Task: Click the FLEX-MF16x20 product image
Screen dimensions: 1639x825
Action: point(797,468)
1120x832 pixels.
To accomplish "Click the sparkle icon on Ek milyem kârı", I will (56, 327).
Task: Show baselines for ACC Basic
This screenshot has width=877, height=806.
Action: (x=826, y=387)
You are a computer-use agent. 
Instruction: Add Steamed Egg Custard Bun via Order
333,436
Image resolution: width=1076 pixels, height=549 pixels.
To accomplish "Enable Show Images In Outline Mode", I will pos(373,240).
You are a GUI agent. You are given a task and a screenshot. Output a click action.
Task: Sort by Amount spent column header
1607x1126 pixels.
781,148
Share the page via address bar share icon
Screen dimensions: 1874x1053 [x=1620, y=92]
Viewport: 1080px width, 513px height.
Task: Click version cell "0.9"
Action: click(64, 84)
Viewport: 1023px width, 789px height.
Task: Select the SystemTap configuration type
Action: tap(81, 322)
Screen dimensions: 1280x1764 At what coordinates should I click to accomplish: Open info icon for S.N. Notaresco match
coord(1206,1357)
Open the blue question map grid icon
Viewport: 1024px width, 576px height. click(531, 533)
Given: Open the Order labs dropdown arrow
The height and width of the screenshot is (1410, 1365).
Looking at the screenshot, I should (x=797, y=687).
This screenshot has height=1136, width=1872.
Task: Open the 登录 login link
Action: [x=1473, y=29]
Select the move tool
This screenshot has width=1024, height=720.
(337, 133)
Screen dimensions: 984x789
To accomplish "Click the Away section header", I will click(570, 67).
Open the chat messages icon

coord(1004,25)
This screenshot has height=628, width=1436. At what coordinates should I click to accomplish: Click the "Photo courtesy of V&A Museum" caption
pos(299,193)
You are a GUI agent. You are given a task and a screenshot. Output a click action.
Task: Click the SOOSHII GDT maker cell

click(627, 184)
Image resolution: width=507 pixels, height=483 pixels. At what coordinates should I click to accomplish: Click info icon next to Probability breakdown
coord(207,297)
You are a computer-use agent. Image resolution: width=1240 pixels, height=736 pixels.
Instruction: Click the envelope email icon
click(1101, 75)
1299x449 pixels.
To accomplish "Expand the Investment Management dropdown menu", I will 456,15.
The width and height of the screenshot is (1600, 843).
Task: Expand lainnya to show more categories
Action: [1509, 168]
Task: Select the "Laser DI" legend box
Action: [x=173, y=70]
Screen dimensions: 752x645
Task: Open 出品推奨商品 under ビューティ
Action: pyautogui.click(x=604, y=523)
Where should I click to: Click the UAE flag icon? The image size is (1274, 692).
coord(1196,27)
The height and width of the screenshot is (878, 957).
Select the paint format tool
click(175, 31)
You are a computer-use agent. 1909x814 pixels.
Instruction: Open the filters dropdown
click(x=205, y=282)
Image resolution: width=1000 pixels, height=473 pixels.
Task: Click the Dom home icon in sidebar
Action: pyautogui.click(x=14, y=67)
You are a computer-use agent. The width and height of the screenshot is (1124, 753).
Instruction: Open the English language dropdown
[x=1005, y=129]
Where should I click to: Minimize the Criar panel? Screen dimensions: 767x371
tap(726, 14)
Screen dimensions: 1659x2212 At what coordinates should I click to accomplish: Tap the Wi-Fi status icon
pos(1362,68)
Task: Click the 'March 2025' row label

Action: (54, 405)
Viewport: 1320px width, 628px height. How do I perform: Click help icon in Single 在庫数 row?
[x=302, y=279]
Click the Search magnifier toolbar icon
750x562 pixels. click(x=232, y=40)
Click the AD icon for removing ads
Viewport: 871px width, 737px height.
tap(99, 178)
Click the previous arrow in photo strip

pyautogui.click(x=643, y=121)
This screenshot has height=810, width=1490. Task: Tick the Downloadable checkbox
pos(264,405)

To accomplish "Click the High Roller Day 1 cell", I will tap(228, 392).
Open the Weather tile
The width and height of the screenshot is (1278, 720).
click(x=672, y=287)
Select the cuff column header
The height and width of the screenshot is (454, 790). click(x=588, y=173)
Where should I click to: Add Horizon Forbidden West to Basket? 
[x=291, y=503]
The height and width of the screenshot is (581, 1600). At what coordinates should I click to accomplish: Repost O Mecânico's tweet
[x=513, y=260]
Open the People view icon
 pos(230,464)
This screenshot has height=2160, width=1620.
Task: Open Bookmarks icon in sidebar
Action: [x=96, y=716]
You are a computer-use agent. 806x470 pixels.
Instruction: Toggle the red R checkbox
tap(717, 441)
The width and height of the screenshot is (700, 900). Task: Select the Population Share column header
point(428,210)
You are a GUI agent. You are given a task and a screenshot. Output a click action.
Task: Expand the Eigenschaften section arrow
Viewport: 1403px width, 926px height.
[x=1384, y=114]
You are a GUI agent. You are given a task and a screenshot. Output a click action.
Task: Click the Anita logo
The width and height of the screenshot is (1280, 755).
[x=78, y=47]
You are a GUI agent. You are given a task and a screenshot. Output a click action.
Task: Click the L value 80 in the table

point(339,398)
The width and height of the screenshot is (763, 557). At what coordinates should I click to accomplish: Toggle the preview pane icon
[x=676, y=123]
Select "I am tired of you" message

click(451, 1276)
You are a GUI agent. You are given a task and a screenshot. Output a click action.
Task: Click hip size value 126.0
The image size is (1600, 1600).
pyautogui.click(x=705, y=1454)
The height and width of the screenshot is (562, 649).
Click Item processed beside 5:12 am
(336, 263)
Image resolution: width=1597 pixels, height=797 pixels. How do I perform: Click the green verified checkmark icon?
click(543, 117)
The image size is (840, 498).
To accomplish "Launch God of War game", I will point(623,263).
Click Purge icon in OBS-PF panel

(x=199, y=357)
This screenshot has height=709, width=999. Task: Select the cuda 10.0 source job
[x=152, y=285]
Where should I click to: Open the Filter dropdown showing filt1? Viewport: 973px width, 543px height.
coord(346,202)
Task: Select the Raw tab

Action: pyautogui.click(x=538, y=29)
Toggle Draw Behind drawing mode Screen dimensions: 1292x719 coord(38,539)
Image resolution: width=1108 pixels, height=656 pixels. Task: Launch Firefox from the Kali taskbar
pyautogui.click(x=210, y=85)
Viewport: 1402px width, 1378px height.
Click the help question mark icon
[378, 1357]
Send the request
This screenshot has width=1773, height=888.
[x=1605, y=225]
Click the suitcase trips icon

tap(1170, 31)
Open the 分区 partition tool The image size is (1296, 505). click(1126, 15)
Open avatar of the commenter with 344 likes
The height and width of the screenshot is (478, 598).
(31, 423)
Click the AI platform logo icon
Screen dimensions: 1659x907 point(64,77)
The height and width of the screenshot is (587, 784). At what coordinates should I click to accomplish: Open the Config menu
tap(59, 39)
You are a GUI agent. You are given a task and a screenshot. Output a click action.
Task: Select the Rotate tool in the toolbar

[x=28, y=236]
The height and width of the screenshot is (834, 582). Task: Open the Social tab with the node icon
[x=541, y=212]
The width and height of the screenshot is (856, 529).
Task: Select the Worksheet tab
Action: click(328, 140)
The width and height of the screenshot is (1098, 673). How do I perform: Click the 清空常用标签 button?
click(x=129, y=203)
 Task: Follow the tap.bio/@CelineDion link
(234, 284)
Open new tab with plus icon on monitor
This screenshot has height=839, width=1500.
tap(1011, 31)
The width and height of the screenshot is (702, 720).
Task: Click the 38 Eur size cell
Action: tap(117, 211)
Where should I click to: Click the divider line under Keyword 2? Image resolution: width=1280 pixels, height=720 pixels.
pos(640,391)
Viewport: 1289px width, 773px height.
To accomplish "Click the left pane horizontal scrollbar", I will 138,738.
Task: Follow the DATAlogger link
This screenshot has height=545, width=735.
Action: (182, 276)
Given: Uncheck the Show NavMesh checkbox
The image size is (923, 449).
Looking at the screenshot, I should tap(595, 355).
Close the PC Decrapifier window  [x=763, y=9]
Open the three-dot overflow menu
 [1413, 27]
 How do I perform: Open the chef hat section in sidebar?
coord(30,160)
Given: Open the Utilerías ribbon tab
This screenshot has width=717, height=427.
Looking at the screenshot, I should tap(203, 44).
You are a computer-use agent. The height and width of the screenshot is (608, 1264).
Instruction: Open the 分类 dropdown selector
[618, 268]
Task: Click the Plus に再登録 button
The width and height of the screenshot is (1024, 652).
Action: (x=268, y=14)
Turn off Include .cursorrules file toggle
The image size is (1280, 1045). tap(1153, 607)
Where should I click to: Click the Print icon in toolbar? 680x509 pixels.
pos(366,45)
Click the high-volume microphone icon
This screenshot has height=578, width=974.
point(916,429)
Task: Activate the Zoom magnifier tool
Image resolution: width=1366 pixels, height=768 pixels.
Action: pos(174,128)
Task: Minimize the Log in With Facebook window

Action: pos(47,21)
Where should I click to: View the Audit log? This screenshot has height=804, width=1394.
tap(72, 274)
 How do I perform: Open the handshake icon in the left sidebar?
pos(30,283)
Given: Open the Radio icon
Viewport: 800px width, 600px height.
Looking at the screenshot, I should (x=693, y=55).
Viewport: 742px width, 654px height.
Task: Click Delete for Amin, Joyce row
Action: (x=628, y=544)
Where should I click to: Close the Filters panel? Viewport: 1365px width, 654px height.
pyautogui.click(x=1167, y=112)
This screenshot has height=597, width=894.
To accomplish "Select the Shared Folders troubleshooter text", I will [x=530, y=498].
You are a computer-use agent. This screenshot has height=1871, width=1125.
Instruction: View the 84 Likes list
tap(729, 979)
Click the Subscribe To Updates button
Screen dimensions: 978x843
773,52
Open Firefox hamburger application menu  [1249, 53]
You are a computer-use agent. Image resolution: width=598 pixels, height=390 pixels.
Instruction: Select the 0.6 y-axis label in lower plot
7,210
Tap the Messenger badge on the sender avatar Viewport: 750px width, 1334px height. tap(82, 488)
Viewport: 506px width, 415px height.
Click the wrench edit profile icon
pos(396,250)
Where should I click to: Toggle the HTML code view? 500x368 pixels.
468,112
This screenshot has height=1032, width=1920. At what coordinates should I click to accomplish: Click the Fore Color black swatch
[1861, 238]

+ + + + + + +

→ **ACTIVITY**: Begin at the first line of the records above and restate each line word for word, stopping after the line with "Task: Sort by Amount spent column header".

→ **FINAL ANSWER**:
Task: Click the FLEX-MF16x20 product image
Screen dimensions: 1639x825
Action: point(797,468)
1120x832 pixels.
To accomplish "Click the sparkle icon on Ek milyem kârı", I will (56, 327).
Task: Show baselines for ACC Basic
This screenshot has width=877, height=806.
Action: (x=826, y=387)
You are a computer-use agent. 
Instruction: Add Steamed Egg Custard Bun via Order
333,436
Image resolution: width=1076 pixels, height=549 pixels.
To accomplish "Enable Show Images In Outline Mode", I will pos(373,240).
You are a GUI agent. You are given a task and a screenshot. Output a click action.
Task: Sort by Amount spent column header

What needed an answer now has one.